Non-profit organization Hope for Haiti is providing relief to victims of the country's devastating earthquake in the face of major obstacles, its executive director, Elizabeth Davison, told Xinhua News Agency on Friday.
She said Hope for Haiti, whose mission is to improve Haitians' living conditions, had spent the past two days searching through the rubble for survivors and administrating first aid.
The 7.3-magnitude quake on Tuesday may have killed up to 45,000 people, according to UN preliminary estimates.
The organization's country director in Haiti, Mike Stewart, has taken a big red "tap-tap bus," a colorful local form of public transport, loaded with lifesaving supplies, materials for a makeshift trauma center and two doctors to Port-au-Prince from the southwestern Haitian seaport of Les Cayes half a day's drive away.
Davison, who is at the organization's Naples, Florida base in the United States, said "we wanted him (Stewart) to wait to make sure everything was safe but no way," adding Stewart didn't think twice about making the trip to Port-au-Prince.
Davison said the situation in Haiti had deteriorated from shock to desperation, according to information from Stewart.
"Just the horror -- the pain is setting in," Davison said. "There's just screaming. It's a terrible, terrible scene."
Stewart and his staff were currently manning three buildings and a hospital as part of their relief efforts, with one building used to hold about 500 dead bodies, Davison said.
"They are trying to find people alive to give them first aid," she said, adding Hope for Haiti's goal was to get more doctors and supplies into Port-au-Prince.
A major challenge has been logistics. The Haitian capital's port is severely damaged and aviation fuel is short, and aid agencies have been struggling to fly in vital supplies for days.
Davison said she had five doctors and four nurses packed with their backpacks at the Naples airport ready to go, but because of the lack of jet fuel in Haiti and in the neighboring Dominican Republic, they could not take off.
"We could get down there but we wouldn't have gas to get back," Davison said.
Instead, they are on standby.
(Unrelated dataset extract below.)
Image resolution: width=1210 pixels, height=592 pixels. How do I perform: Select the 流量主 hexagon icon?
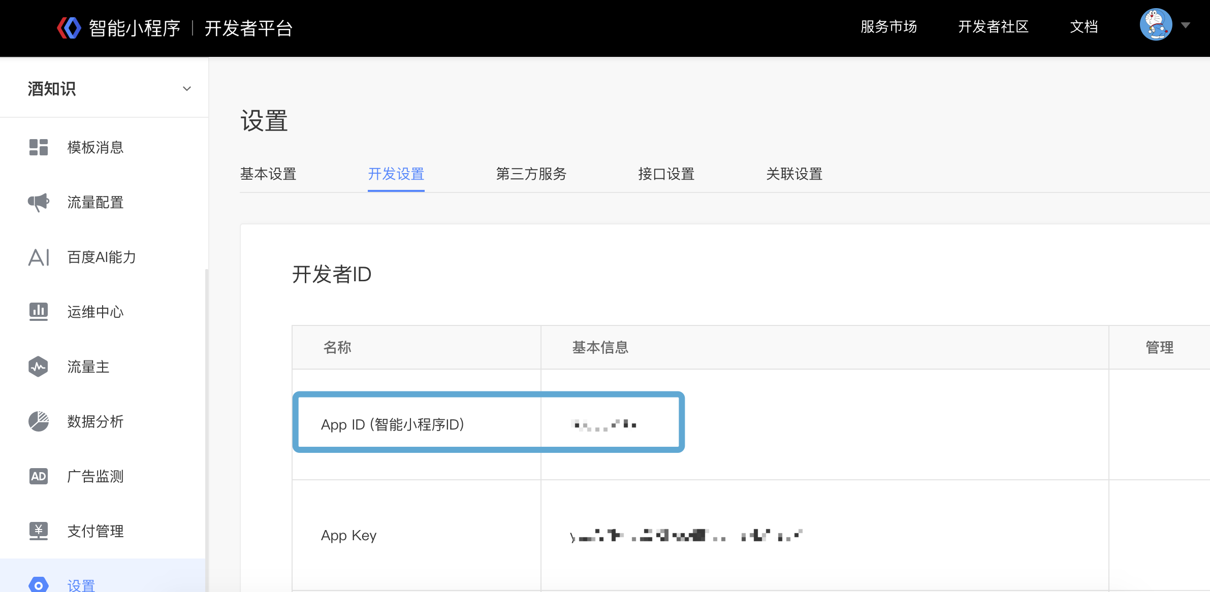[38, 367]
As soon as supply barges reached Port-au-Prince and the surrounding islands, the group would be on its way to the capital, hopefully by Saturday with an additional person, Davison said.
"I have got to get (Stewart) reinforcements," she said.
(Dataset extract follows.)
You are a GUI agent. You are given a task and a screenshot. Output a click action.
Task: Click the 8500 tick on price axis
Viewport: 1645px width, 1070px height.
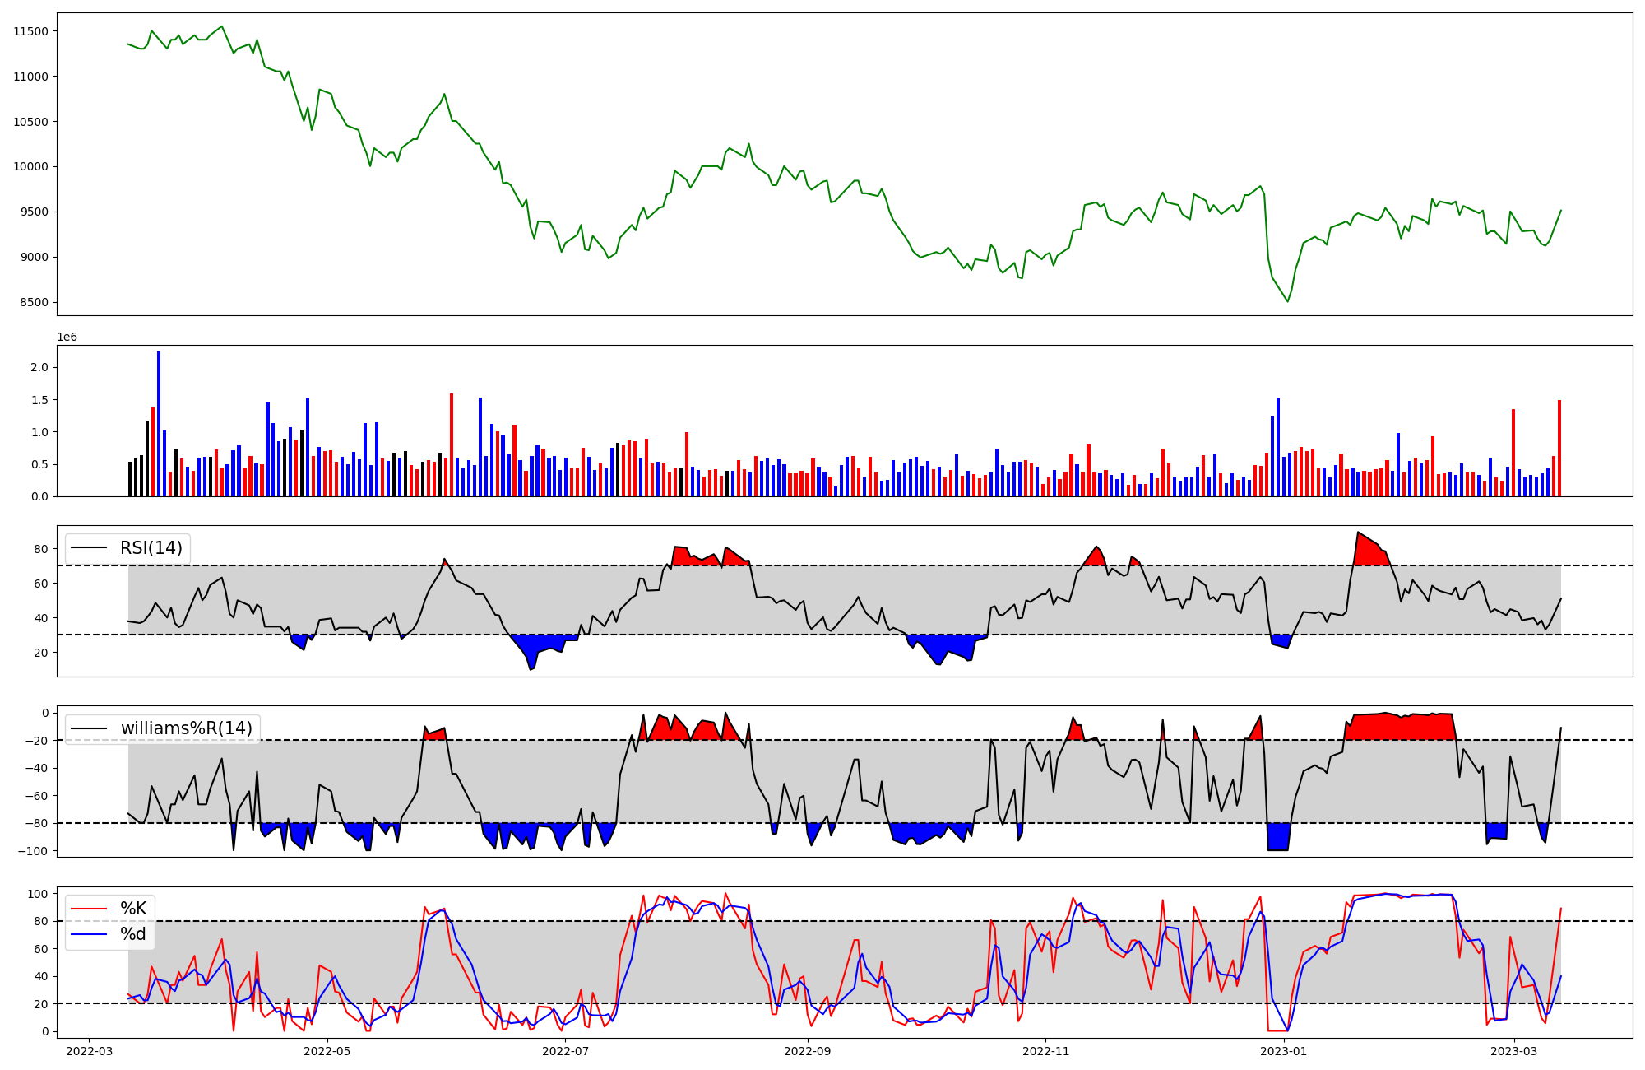point(34,302)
"We don't want people dying from secondary disease that can be prevented," Davison said, adding they also had a wound specialist ready to assist those in need.
As part of its relief effort, Hope for Haiti has cargo planes waiting in Naples -- all set to take teams, supplies and materials to Haiti.
Davison also expected the relief efforts to be a "steady stream of teams" for weeks to come, with Hope for Haiti medical personal across the United States "ready and willing to go."
Also ready for take-off in the next few days are two 757 Boeing planes in Miami, Florida, which Davison said had enough fuel to go back and forth -- one was donated by a private donor and the other by General Electric, Davison said.
The two planes will be packed to the brim with much needed supplies, which Davison said would include nails and wood for the "mini dorm" that Stewart would build for the staff's sleeping quarters.
"We've been making a difference in Haiti for 20 years, but now we're going to be making even a bigger difference," she said.